BEGIN EXTRACTED RECORDS

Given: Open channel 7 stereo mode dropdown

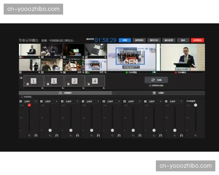Looking at the screenshot, I should (x=156, y=101).
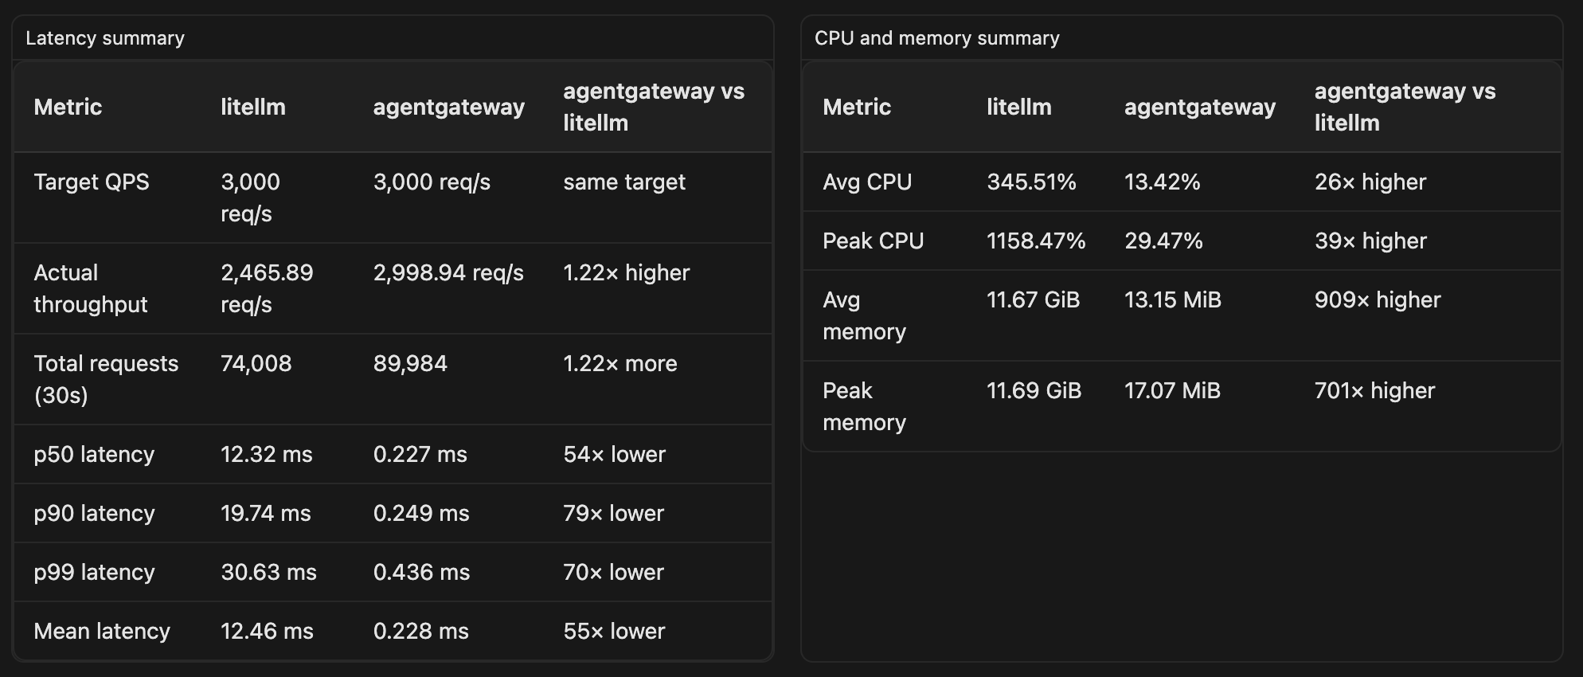Select the 2,465.89 req/s throughput value
The width and height of the screenshot is (1583, 677).
[267, 288]
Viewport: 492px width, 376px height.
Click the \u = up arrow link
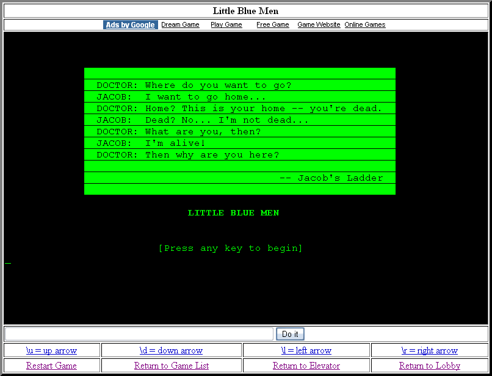point(51,350)
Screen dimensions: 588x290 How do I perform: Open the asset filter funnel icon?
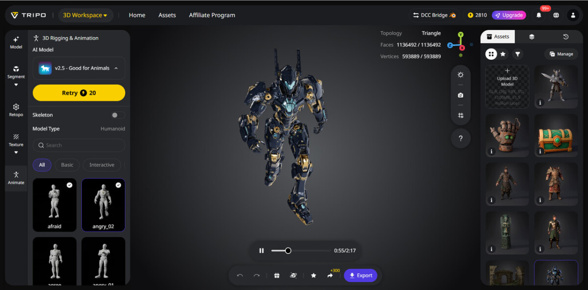tap(517, 54)
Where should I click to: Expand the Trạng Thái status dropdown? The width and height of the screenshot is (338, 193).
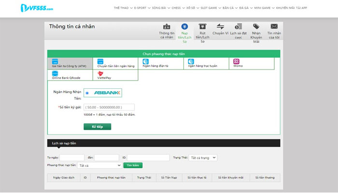click(203, 157)
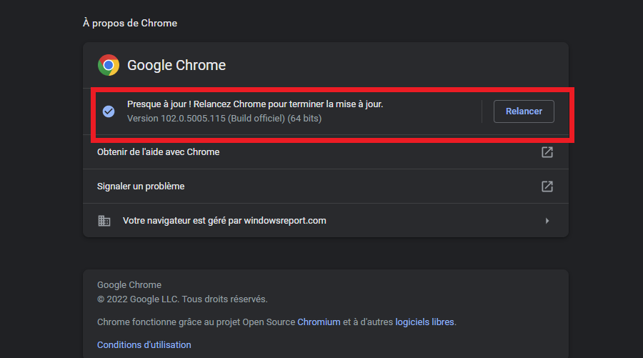Click the version 102.0.5005.115 text
This screenshot has width=643, height=358.
tap(224, 119)
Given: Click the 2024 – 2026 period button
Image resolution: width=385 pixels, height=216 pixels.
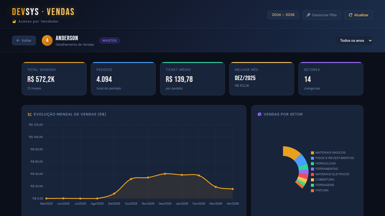Looking at the screenshot, I should pos(283,15).
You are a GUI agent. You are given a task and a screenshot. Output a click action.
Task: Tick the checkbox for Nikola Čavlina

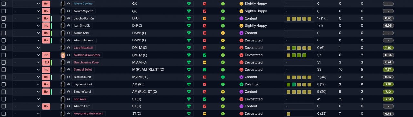point(4,4)
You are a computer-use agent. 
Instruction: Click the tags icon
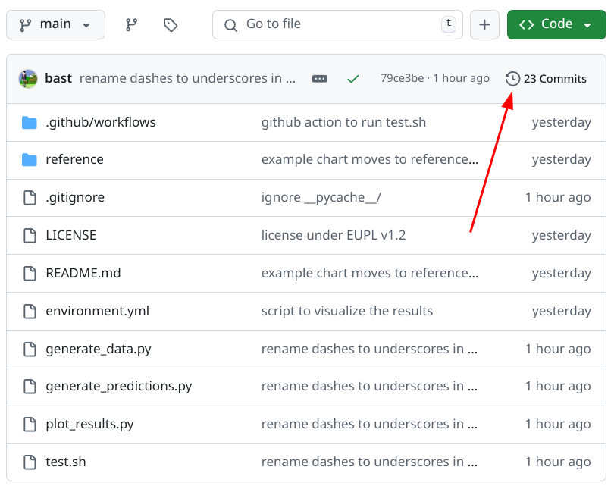(171, 25)
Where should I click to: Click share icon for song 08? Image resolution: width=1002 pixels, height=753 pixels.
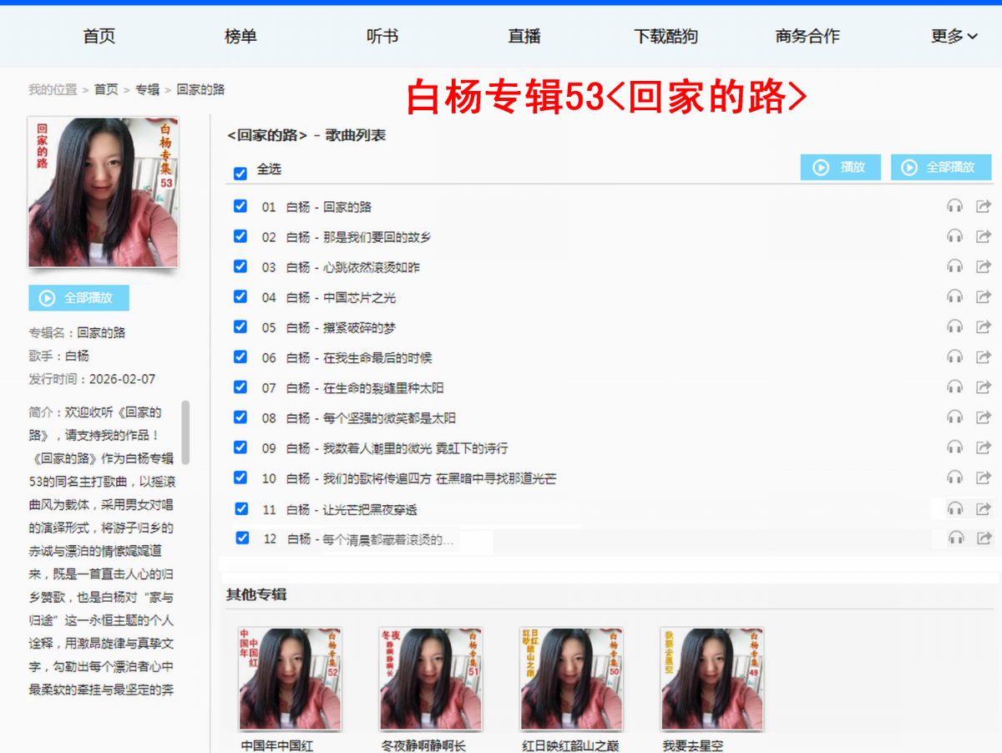[984, 417]
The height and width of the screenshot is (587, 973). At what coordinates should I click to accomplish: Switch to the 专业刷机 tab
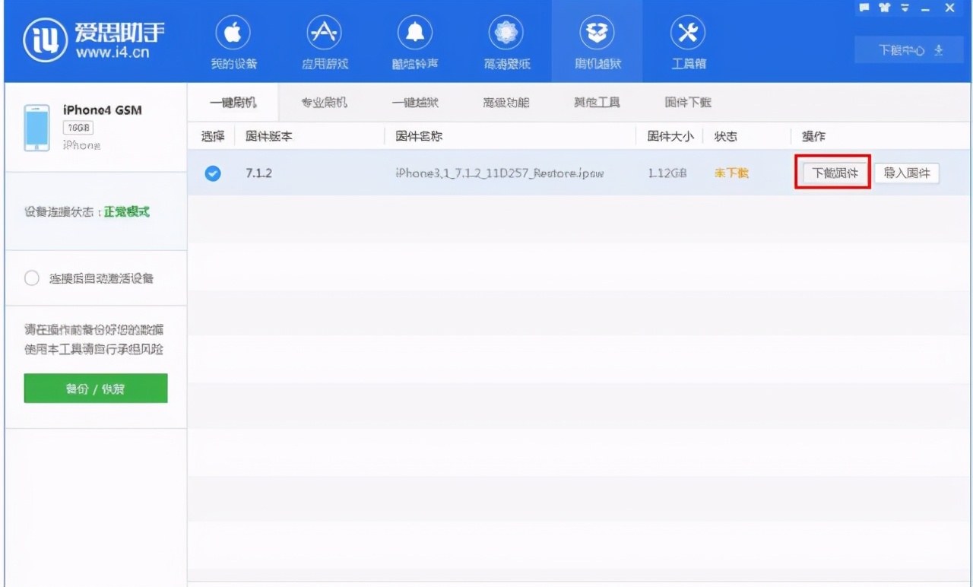tap(324, 102)
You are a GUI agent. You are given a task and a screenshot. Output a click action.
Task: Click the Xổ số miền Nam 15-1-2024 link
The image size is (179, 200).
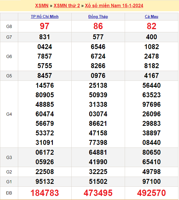[114, 6]
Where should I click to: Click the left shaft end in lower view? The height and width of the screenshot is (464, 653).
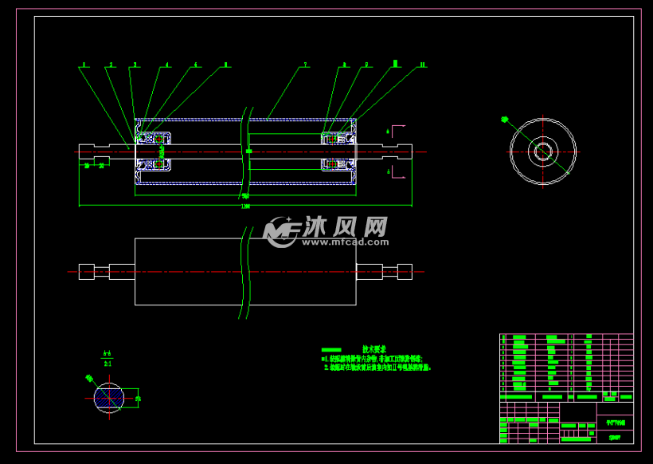pyautogui.click(x=86, y=271)
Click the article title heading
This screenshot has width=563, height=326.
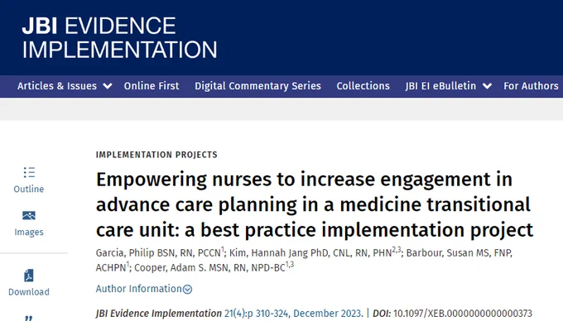point(315,204)
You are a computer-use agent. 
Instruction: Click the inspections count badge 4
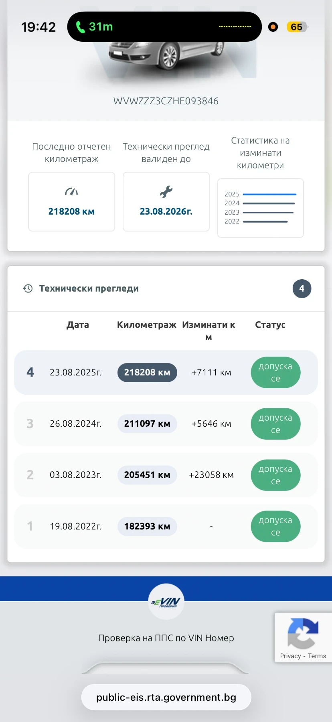coord(302,288)
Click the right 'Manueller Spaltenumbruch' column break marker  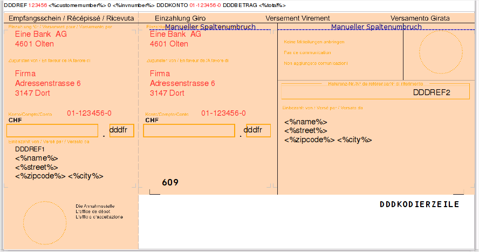376,27
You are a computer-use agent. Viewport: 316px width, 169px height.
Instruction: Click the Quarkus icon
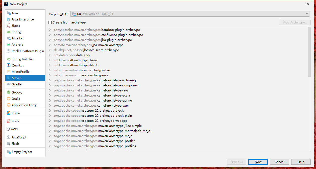[9, 65]
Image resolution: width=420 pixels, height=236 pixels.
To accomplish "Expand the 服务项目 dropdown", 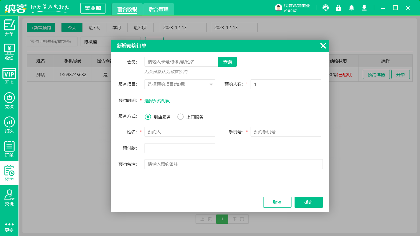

END EXTRACTED RECORDS

» DIRECTIONS: Nothing but the lines from the one containing "You are a computer-use agent. Viewport: 316px" through the last line of the data should appear in the answer, copied exactly, with pictures excluded.

» EXERCISE ANSWER:
You are a computer-use agent. Viewport: 316px width, 169px height.
Instruction: Click the Quarkus icon
[9, 65]
Image resolution: width=420 pixels, height=236 pixels.
To accomplish "Expand the 服务项目 dropdown", 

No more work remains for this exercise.